=== WHAT NEEDS TO BE DONE ===
Reproduce the records below exactly, with nothing altered.

+ + + + + + +

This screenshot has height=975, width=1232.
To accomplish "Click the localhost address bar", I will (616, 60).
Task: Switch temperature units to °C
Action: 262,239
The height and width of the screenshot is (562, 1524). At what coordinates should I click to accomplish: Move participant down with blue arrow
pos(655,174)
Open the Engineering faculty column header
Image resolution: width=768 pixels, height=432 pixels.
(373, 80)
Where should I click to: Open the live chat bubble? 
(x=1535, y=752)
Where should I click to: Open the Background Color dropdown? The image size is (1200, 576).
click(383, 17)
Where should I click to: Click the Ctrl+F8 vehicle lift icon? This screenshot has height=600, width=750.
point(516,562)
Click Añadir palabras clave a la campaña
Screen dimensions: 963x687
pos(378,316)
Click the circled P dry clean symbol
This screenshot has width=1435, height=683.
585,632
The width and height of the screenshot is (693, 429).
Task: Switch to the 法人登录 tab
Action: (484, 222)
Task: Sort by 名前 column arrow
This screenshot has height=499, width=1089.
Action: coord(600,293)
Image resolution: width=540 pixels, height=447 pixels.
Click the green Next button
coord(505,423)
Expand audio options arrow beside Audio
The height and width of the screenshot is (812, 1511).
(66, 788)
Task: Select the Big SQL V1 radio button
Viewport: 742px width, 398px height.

+ + + + + + +

=== ANSWER SECTION ===
This screenshot has height=975, width=1232.
To accomplish "Click the localhost address bar", I will (616, 60).
Task: Switch temperature units to °C
Action: 262,239
The height and width of the screenshot is (562, 1524). At what coordinates should I click to accomplish: Move participant down with blue arrow
pos(655,174)
Open the Engineering faculty column header
Image resolution: width=768 pixels, height=432 pixels.
(373, 80)
Where should I click to: Open the live chat bubble? 
(x=1535, y=752)
Where should I click to: Open the Background Color dropdown? The image size is (1200, 576).
click(383, 17)
Where should I click to: Click the Ctrl+F8 vehicle lift icon? This screenshot has height=600, width=750.
point(516,562)
Click Añadir palabras clave a la campaña
Screen dimensions: 963x687
pos(378,316)
Click the circled P dry clean symbol
This screenshot has width=1435, height=683.
585,632
The width and height of the screenshot is (693, 429).
Task: Switch to the 法人登录 tab
Action: (484, 222)
Task: Sort by 名前 column arrow
This screenshot has height=499, width=1089.
Action: coord(600,293)
Image resolution: width=540 pixels, height=447 pixels.
Click the green Next button
coord(505,423)
Expand audio options arrow beside Audio
The height and width of the screenshot is (812, 1511).
(66, 788)
Task: Select the Big SQL V1 radio button
Viewport: 742px width, 398px height.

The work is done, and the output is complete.